**EXERCISE A**:
Reproduce the stretch of the court opinion from "Summary of this" through "Myers for respondent.".

Summary
In McLean v. Jephson (123 N.Y. 146), which was a construction of the act of 1855, taxing non-residents "on all sums invested in any manner in said business," this court said: "To authorize an assessment under this statute, it is essential that the person assessed shall in fact have money invested in a business carried on by him in this State, either as a principal or partner."
Summary of this case from People ex Rel. Lemmon v. FeitnerOpinion
Submitted June 17, 1890
Decided October 7, 1890
Douglass Minton for appellant. John G.H. Myers for respondent.
This was an application to the Supreme Court by the receiver of taxes in the city of New York, under section 857 of the city charter (Chap. 410, Laws of 1882), for a warrant to enforce the payment of a tax upon personal property by a non-resident. The section authorizing the proceeding reads as follows: "In case of the refusal or neglect of any person to pay any tax imposed upon him for personal property, if there be no goods or chattels in his possession upon which the same may be levied by distress and sale according to law, and if the property assessed shall exceed the sum of $1,000, the said receiver, if he has reason to believe that the person to be taxed has debts, credits, choses in action or other personal property not taxed elsewhere in this state, and upon which levy cannot be made according to law, may thereupon, in his discretion, make application within one year to the Court of Common Pleas of the county, or the Supreme Court, to enforce the payment of such tax."
The application was based upon a petition alleging the imposition of the tax upon the defendant in the year 1883 as a non-resident, doing business, and having capital invested therein, in the city of New York. An order to show cause why the relief asked should not be granted was issued and served upon the defendant, and upon the return day thereof he appeared and showed that he was, at the time the alleged assessment was made, and, for a long time previous thereto, had been, a resident of the state of New Jersey, and had never transacted business in the city of New York, except as the agent of a corporation organized and doing business in the state of New Jersey, as a manufacturer of carriages; that the company had a wareroom in the city of New York for the exhibition and sale of its own manufactures, and that defendant had charge of such warerooms as its agent. These facts were undisputed, and must be considered as conclusively established in the further consideration of the case.

**RECORDED INFORMATION**:
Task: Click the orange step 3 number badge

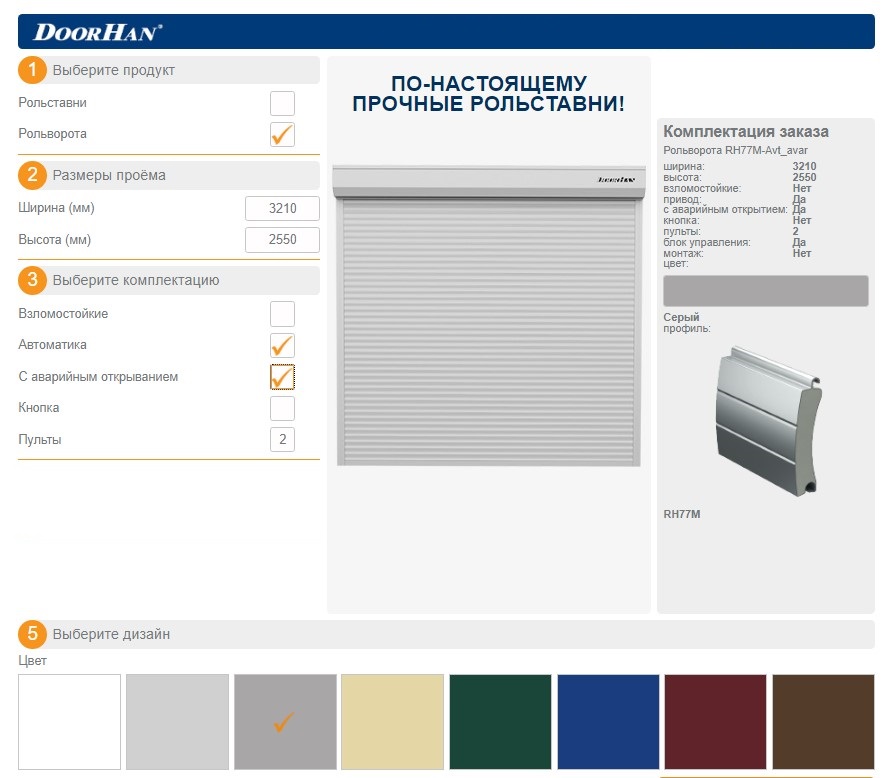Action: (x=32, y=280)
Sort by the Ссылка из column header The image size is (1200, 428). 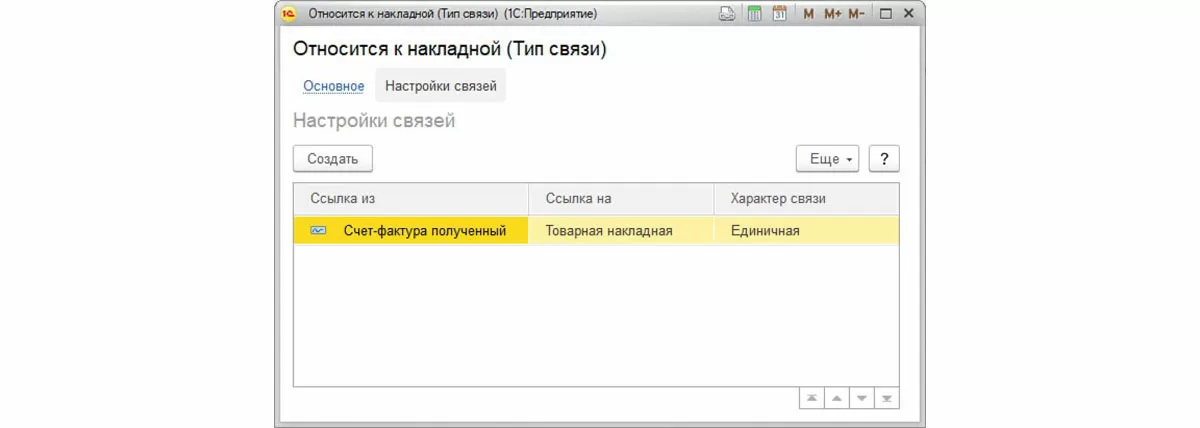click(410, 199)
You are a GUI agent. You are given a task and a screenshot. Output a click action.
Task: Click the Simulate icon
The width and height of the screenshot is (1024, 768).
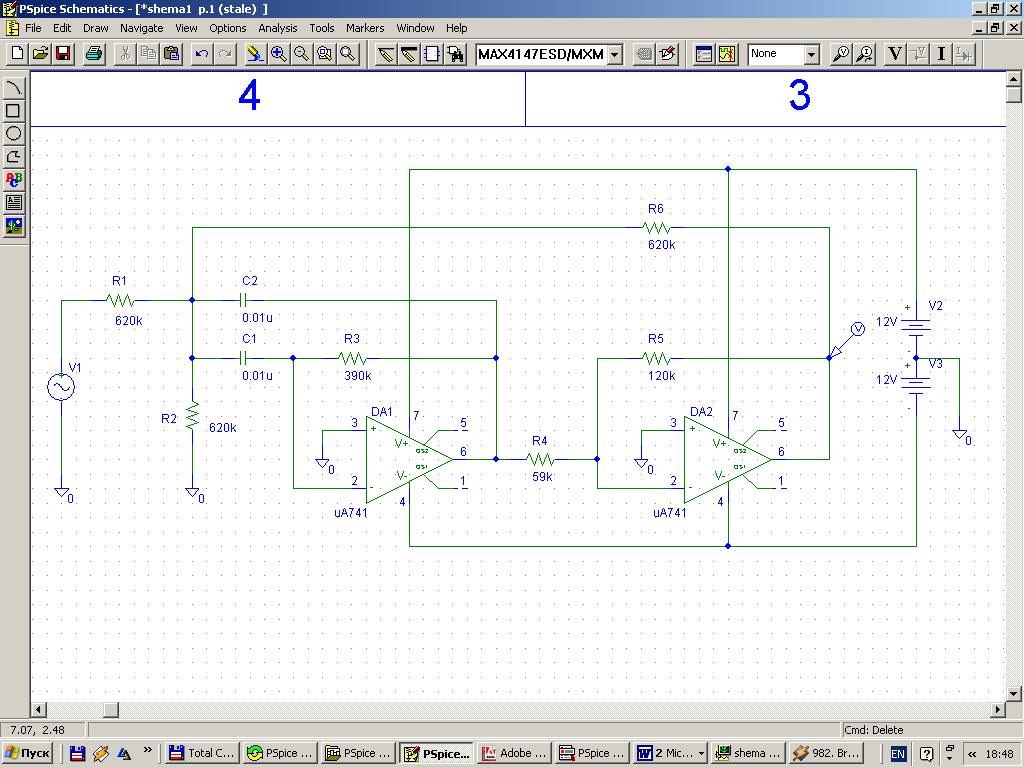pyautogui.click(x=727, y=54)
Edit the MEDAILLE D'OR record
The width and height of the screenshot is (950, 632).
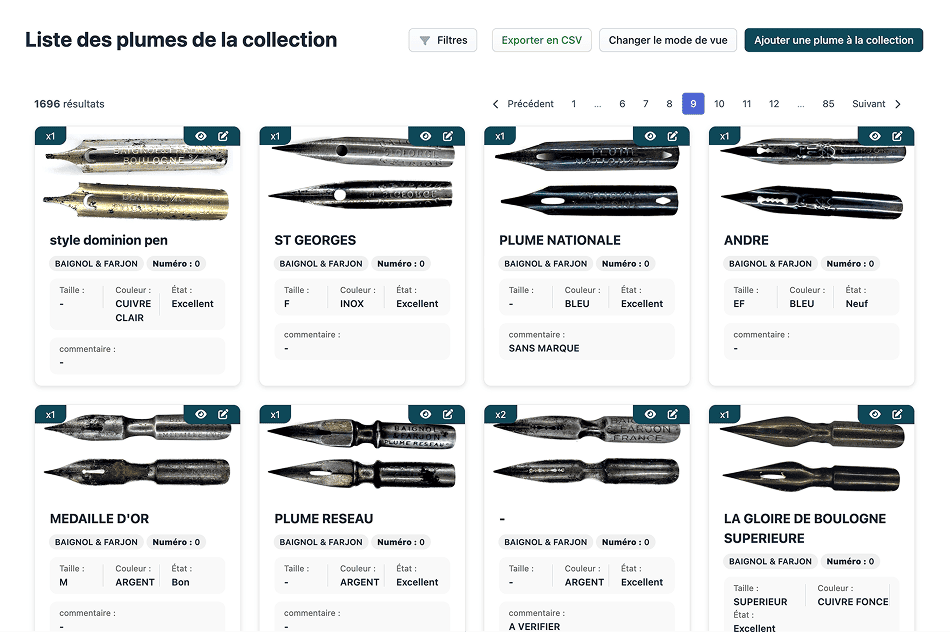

**EXERCISE B**:
Convert the rows from the line containing "You are a GUI" through the end of the rows into a Markdown table with the columns Line and Content, numbering each line and skipping blank lines. Leave the pictures out.

**WORKED ANSWER A**:
Summary of this case from People ex Rel. Lemmon v. FeitnerOpinion
Submitted June 17, 1890
Decided October 7, 1890
Douglass Minton for appellant. John G.H. Myers for respondent.

**WORKED ANSWER B**:
| Line | Content |
|---|---|
| 1 | You are a GUI agent. You are given a task and a screenshot. Output a click action. |
| 2 | Task: Click the Simulate icon |
| 3 | The width and height of the screenshot is (1024, 768). |
| 4 | pyautogui.click(x=727, y=54) |
| 5 | Edit the MEDAILLE D'OR record |
| 6 | The width and height of the screenshot is (950, 632). |